• **What the exercise asks**
When scanning the data, count every line with "computer" in it, and report only the resulting number.

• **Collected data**

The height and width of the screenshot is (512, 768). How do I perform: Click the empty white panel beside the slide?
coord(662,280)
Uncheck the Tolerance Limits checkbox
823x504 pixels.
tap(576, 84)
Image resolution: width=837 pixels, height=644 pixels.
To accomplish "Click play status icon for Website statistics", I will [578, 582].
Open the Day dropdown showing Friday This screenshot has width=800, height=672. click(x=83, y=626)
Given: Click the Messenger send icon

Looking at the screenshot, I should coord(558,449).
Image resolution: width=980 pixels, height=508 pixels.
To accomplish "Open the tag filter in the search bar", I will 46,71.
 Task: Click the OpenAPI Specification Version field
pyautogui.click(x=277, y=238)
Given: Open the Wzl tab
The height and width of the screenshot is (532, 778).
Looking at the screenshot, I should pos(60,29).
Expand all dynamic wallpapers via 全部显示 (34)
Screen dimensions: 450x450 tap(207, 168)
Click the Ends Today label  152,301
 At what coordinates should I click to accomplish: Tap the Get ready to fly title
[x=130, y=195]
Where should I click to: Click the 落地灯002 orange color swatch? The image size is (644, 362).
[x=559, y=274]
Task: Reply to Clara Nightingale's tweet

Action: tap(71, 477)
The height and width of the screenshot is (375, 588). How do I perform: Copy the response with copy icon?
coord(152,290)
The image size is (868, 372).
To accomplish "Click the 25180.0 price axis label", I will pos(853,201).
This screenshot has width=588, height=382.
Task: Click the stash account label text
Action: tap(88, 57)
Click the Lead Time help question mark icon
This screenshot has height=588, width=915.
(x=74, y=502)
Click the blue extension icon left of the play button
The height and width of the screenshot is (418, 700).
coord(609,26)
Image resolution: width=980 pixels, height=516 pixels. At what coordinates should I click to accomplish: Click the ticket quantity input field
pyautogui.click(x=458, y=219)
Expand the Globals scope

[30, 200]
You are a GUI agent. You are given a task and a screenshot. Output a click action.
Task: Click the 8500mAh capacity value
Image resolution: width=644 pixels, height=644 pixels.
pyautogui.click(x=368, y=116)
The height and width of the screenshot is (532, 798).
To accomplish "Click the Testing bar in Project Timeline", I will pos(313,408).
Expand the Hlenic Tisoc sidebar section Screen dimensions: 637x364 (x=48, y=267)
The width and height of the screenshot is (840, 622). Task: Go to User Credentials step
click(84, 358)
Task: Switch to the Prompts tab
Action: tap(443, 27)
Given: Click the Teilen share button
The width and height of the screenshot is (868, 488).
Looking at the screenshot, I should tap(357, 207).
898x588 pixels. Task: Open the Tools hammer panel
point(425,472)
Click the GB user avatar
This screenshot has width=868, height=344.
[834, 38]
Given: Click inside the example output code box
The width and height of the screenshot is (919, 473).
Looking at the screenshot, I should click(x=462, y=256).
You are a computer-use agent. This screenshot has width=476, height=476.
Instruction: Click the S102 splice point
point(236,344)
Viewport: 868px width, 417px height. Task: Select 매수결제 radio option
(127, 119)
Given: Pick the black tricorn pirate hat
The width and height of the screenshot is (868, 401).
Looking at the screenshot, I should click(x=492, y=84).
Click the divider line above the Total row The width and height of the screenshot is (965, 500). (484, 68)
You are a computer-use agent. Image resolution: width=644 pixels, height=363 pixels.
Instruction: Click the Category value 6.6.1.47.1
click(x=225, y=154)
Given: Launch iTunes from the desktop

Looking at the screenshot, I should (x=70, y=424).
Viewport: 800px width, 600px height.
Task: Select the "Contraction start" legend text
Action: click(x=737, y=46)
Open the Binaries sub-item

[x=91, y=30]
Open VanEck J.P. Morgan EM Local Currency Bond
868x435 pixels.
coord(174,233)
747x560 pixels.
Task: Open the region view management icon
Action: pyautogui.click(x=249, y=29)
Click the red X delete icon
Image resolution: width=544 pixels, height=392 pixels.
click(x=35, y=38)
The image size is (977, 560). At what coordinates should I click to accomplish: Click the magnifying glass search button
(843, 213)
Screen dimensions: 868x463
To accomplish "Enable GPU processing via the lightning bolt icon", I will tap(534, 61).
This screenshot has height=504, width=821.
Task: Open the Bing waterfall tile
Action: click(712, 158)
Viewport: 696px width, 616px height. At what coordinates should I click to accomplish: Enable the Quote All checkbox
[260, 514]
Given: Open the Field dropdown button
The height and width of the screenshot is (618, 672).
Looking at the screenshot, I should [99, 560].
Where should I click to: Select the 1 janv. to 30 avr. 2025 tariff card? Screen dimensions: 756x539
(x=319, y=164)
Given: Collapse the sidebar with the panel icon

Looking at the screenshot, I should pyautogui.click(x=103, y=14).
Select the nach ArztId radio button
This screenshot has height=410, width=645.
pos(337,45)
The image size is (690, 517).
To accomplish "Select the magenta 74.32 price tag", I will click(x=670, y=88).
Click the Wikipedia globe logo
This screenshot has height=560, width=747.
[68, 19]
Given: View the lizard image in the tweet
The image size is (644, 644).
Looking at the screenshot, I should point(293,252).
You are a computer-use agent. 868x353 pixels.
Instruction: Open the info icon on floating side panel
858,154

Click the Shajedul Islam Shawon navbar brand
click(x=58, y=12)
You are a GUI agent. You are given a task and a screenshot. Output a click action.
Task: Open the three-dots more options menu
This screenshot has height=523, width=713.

• **Result for this task**
3